Non è così che si ferma la violenza. Non è così che Ghassan Tueni ha detto alla sepoltura di suo figlio, assassinato nel 2005. Ghassan Tueni ha detto : “Spegniamo la vendetta. Raccogliamo la volenza ricevuta e impariamo ad augurarci che essa sia l’ultima. Impariamo a non vendicarci; impariamo che la violenza provoca violenza e che nel circolo vizioso e mimetico, possiamo divenire prigionieri della violenza, perpetuandola e finendo per somigliare al nostro avversario, così che più nulla ci distingue dal nostro nemico”.
Fermiamo la violenza dandole una risposta di civiltà.
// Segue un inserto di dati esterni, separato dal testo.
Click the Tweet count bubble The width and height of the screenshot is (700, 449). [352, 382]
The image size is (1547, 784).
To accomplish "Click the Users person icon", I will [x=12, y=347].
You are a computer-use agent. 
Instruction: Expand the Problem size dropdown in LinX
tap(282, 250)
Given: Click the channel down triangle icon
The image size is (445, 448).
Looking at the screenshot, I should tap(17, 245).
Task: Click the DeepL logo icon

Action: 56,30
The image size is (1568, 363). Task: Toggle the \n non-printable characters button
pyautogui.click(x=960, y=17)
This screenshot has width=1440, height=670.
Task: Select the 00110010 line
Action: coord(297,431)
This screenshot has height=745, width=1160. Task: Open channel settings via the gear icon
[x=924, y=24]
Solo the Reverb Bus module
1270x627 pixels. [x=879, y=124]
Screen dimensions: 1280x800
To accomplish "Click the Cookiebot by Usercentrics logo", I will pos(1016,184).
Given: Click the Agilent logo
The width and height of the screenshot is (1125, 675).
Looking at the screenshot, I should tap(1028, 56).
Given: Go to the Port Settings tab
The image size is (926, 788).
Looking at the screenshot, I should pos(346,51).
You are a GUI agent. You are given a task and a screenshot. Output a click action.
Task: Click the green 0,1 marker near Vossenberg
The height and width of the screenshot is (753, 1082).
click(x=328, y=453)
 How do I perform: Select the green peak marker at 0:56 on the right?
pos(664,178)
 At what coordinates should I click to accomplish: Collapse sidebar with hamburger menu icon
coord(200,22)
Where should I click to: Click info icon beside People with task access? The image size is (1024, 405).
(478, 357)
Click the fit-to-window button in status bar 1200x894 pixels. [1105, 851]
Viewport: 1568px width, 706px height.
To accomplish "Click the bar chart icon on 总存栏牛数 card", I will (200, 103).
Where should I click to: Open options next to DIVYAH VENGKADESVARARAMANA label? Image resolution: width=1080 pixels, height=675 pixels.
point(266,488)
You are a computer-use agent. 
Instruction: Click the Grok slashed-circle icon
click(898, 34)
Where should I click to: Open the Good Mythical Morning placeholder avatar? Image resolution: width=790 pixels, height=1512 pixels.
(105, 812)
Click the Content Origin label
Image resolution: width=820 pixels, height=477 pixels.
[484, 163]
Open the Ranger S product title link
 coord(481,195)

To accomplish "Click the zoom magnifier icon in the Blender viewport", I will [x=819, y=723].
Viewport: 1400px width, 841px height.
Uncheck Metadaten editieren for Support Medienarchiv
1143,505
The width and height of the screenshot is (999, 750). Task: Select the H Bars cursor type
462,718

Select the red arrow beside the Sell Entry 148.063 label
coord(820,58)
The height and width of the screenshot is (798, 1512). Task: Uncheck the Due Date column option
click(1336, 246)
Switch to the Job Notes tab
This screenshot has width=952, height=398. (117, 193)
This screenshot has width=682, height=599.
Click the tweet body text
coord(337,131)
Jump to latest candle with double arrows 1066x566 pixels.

Mi sia permesso di citare qui Michel Eddé che nell’elogio funebre di Ghassan Tueni ha affermato che “le sole rivoluzioni durevoli sonio le rivoluzioni bianche”, che la violenza quale motore del cambiamento storico è un’ideologia perduta.
Nel suo libro “Viaggio dentro la violenza”, Samir Frangié cita René Girard, cercando di mostrare che nella nostra violenza esiste una violenza più atavica, di cui non si viene a capo se non raccogliendola, prendendola su di sé. Sì, l’assassino è in noi e il viaggio al cuore della violenza è un viaggio dentro noi stessi. Come la donna ferita dell’Hotel-Dieu, il cui cuore ha preso il sopravvento sull’ideologia; come Ghassan Tueni; come consigliano alcuni saggi che sono ancora fra noi: riscattiamo questo colpo violento che ci è stato fatto con una condotta piena di civiltà.
Non si tratta di essere ciechi sull’origine dell’attentato o sui suoi autori. Gli assassini sono fra noi, come pure al di là delle nostre frontiere. Ma si tratta di padroneggiare l’arte che spegne la violenza, impedendole di distruggerci interiormente, dopo averci distrutti all’esterno. Conquistiamo la nostra violenza per conquistare in seguito il nostro nemico. Mostriamo al mondo, in modo pacifico, come l’abbiamo fatto tante volte, che il Libano esiste davvero.